> **Extracted text**:
>>>

# Afcrapistan Bound!



## Buck Tag (Dec 19, 2010)

Headed out now... Hope I'll be able to view 2Cool while I'm over. Couldn't last time I was working there but maybe they're using a better ISP where I'll be.... Take care everyone and I look forward to viewing everyone's posts on their hunts!!!


----------



## Dathaidragon (May 5, 2010)

bigtex let me know when you get here. I'm in south Afghanistan.


----------



## Buck Tag (Dec 19, 2010)

Just got in.... Im in Herat though. North western area.


----------



## Buck Tag (Dec 19, 2010)

Wish I could go and hunt some Ibex in these mountains....


----------



## southtxhunter (Feb 1, 2005)

Why can't you??? Smoke one with a 50 cal. If someone asks about it tell'em it was planting an i.e.d.


----------



## southtexasreds (Jun 8, 2009)

Stay safe over there!:flag:


----------



## Chase4556 (Aug 26, 2008)

southtxhunter said:


> Why can't you??? Smoke one with a 50 cal. If someone asks about it tell'em it was planting an i.e.d.


Like the south park episode "AHHHH ITS COMING RIGHT FOR US!!"

I'll be joining the Afghanistan crowd tomorrow. In Germany now. Head out in 5 hours for the east side of the country.


----------

<<<

> **Problems to solve**:
(1) List every username that heads a post in the forum thread, each once.
(2) Transcribe the part of the forum thread that opens with the words containing "# Afcrapistan Bound!" and closes with "on their hunts!!!".
(3) In the forum thread, rewrite the paragraph beginning "Headed out now..." as a shorter paragraph that keeps its main facts.
Nothing in the material is needed for the tasks.

> **Given information**:
>>>

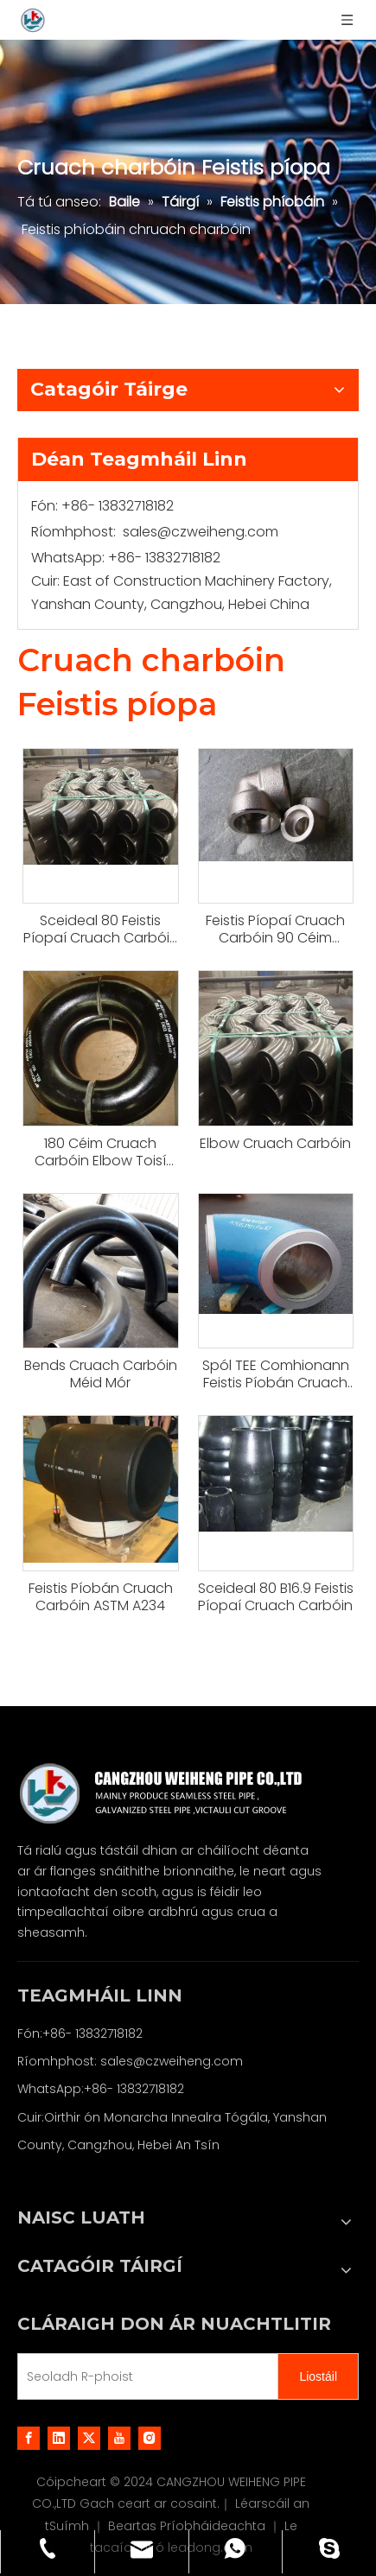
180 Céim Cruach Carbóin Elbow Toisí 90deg (100, 1152)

<<<

> **Solved tasks**:
(1) Buck Tag, Dathaidragon, southtxhunter, southtexasreds, Chase4556

(2)
# Afcrapistan Bound!



## Buck Tag (Dec 19, 2010)

Headed out now... Hope I'll be able to view 2Cool while I'm over. Couldn't last time I was working there but maybe they're using a better ISP where I'll be.... Take care everyone and I look forward to viewing everyone's posts on their hunts!!!

(3) The poster is leaving now and hopes to view 2Cool while away. That wasn't possible on the last work trip there, but the new location may have a better ISP. The poster tells everyone to take care and looks forward to reading their hunting posts.